I’ve just become aware of this theology blog, which is the blog of the Harvard Icthus: A Journal of Christian Thought. The content of the journal itself is available online, and the newest issue has some interesting-looking articles like “A Christian View of Propositions” and “An Apologetic for God’s Existence.”
One of the recent posts I especially liked, “Commanded to Love,” makes the excellent point that Jesus’ command to love our neighbor in Scripture can’t be used as a blanket justification for any and all behavior—in this case, homosexual behavior.
The author describes a recent film called The Constant Process about a lesbian Episcopal priest named Susan Russell.

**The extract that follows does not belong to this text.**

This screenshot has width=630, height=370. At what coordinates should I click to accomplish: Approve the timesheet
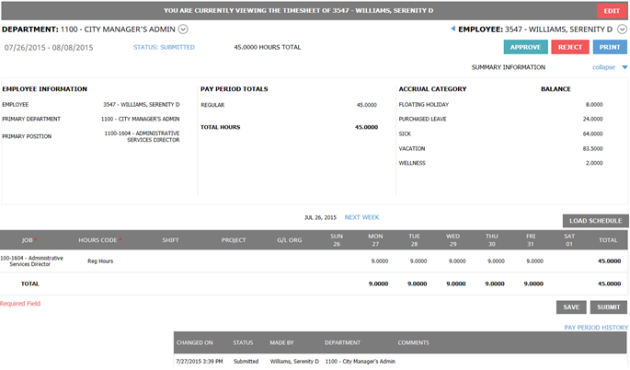point(526,47)
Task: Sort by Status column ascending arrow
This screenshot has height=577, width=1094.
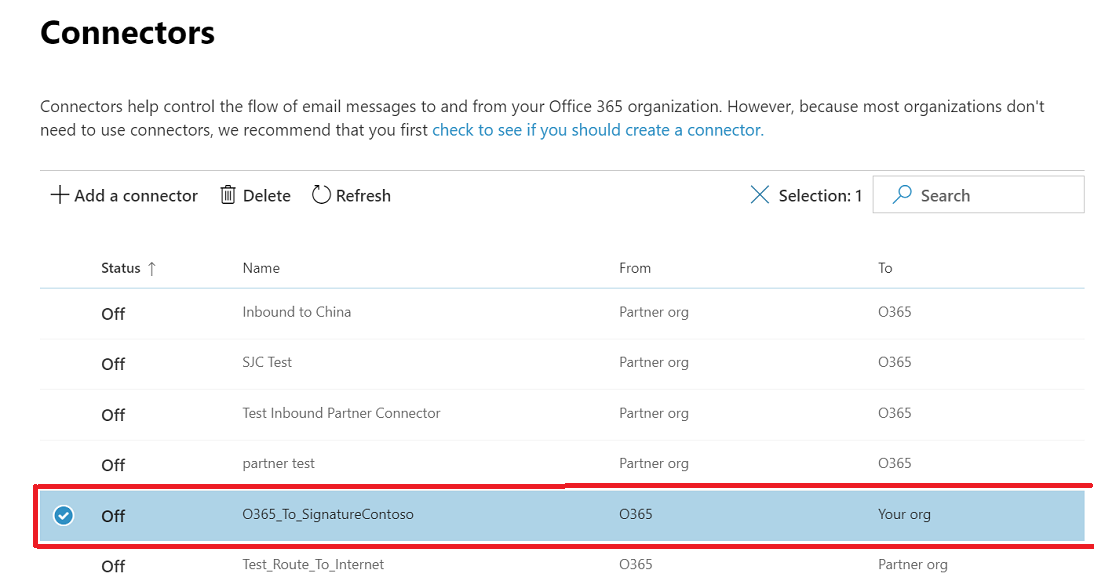Action: pos(152,268)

In the film, to defend her position on homosexuality, Susan Russell referred to Mark 12:28-31, in which Jesus declares the two greatest commandments: “Love the Lord your God with all your heart and with all your soul and with all your mind and with all your strength. The second is this: ‘Love your neighbor as yourself.’ There is no commandment greater than these.” Yet I am unsure as to how loving another person somehow translates into condoning any particular behavior. After all, we are called to love murderers, adulterers, liars, and thieves; that does not mean that murder, adultery, lying, and thievery are not sins. In fact, it would seem that practicing love includes condemning these sins.

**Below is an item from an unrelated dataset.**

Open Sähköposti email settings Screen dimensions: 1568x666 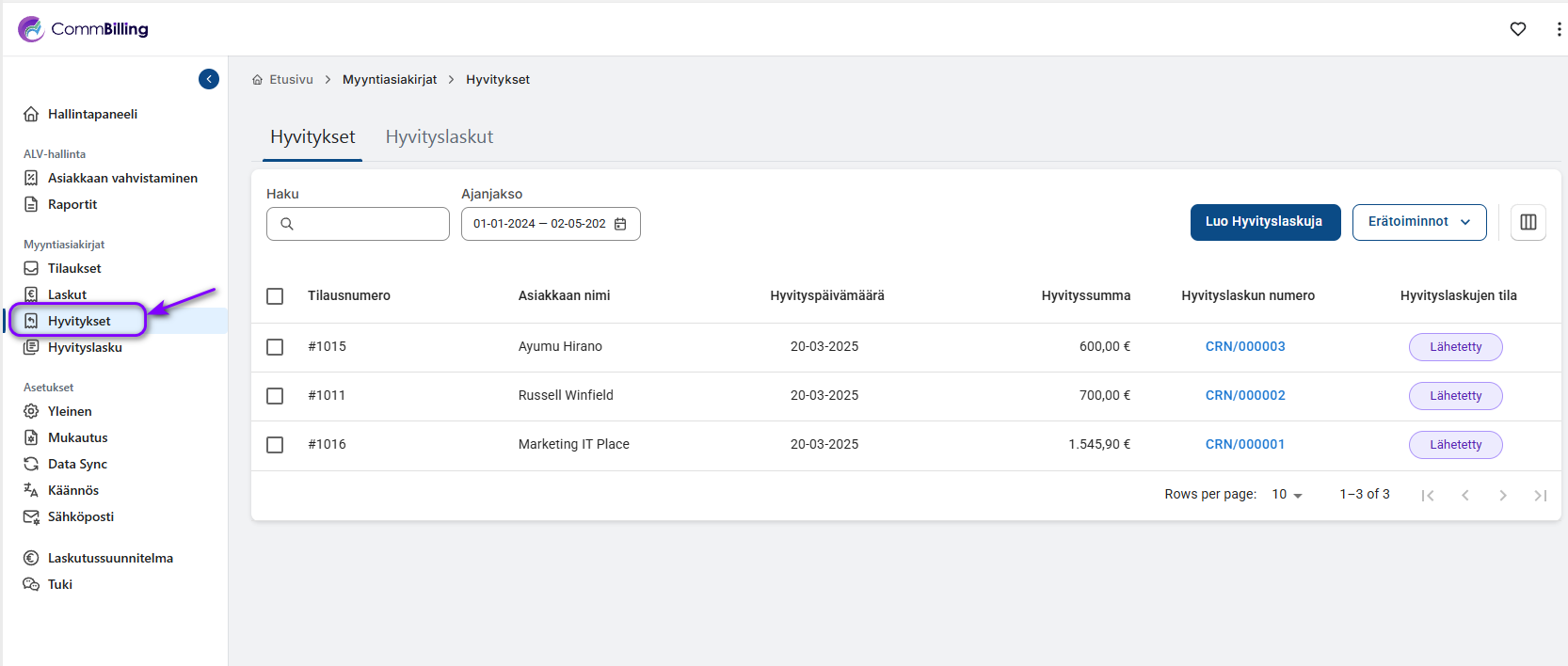click(80, 516)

1 John 5:3 tells us that love for God is “to obey his commandments.” When we consider this in the context of loving others, it appears that we should assist each other in obeying God’s commandments. In other words, when Christians sin, other Christians should point it out and try to help correct the behavior of their brothers. Hebrews 10:24 tells us to “spur one another on toward love and good deeds.” Jesus even provides a guideline for how to go about doing so in Matthew 18:15-18.
If loving each other means helping each other obey God’s commandments, then our arguments over gay marriage and homosexuality ought to focus on God’s commandments concerning homosexuality. It is a moot point to use the commandment to love each other as justification for any position on homosexuality . . .
Good point. Unfortunately, many people see “love” as a free pass for any personal choice. But true love often calls for opposing what is harmful. “Faithful are the wounds of a friend, but deceitful are the kisses of an enemy” (Prov. 27:6).